Skip to Main Content

Lived Experience Project

Lived experience demonstrates that things can get better, and research increasingly validates its role in providing support and reducing stigma. Across the mental health and alcohol and other drugs (AOD) sectors in particular, peer support is recognised as an effective way to reduce harm.

Led by organisations such as SHARC (the Self Help Addiction Resource Centre), groups are increasingly being delivered in partnership with professional treatment organisations. In the gambling-space, the Foundation-funded ongoing ‘Peer Connect’ program supports people with lived experience to provide telephone-based support to others.

A range of innovative prevention projects (ReSpin, 3 Sides of the Coin, Banyule Community Health’s ‘Podcast Project’) also draw upon personal experience in different ways. However, aside from the 12-step modalities (Gambler’s Anonymous, Pokies Anonymous) there are currently no face-to-face peer support groups dedicated to harm from gambling.
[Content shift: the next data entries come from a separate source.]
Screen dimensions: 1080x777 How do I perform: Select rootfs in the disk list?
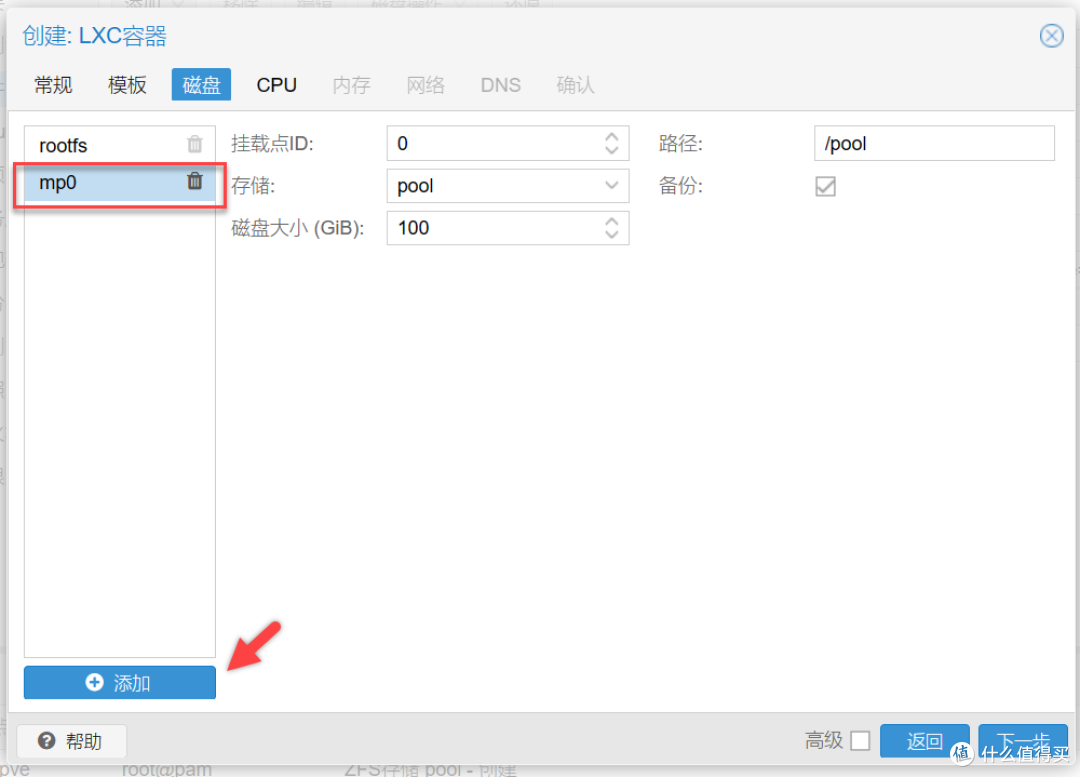click(100, 145)
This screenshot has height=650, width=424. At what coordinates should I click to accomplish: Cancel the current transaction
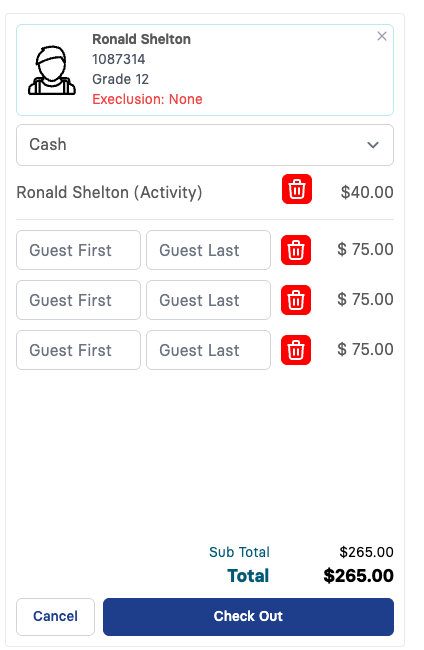tap(56, 616)
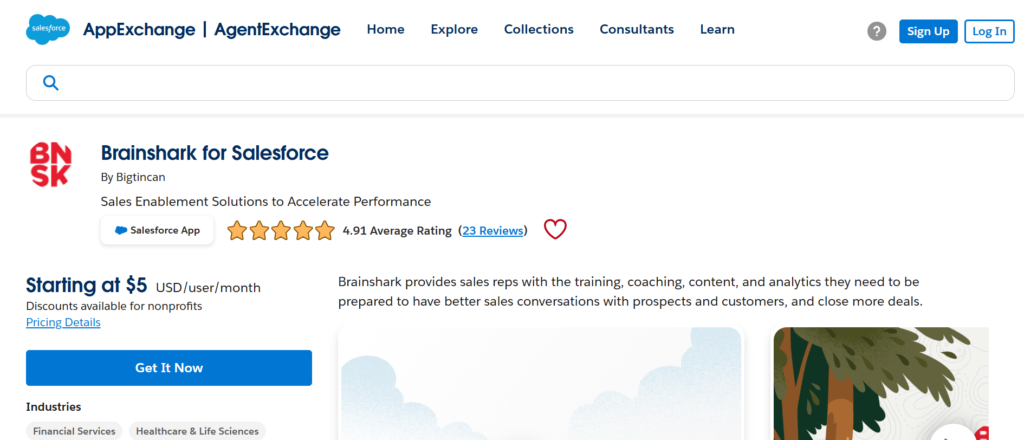The image size is (1024, 440).
Task: Click the Salesforce cloud logo
Action: tap(47, 30)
Consequently, in early 2018 the Foundation will partner with Banyule Community Health to pilot the delivery of a support group, facilitated by people with lived experience. This is an exciting initiative designed to explore possibilities and generate learnings. Some key details:

  • Two people with lived experience will facilitate the group. They will be employed and remunerated at a community worker rate by Banyule Community Health for the duration of the pilot.
  • The group will be located at Banyule Community Health and run weekly for 6-sessions.
  • Group structure and content will be developed collaboratively by considering psychoeducational material through the lens of the facilitators’ experience
  • Banyule Community Health will manage and provide clinical oversight to the facilitators and will be onsite throughout group delivery.
  • An evaluation will offer quantitative and qualitative feedback from the different stakeholders (participants, facilitators, Gambler’s Help professionals)

Findings will be presented to Gambler’s Help services with a view to considering ways to develop the contribution of people with lived experience across the sector.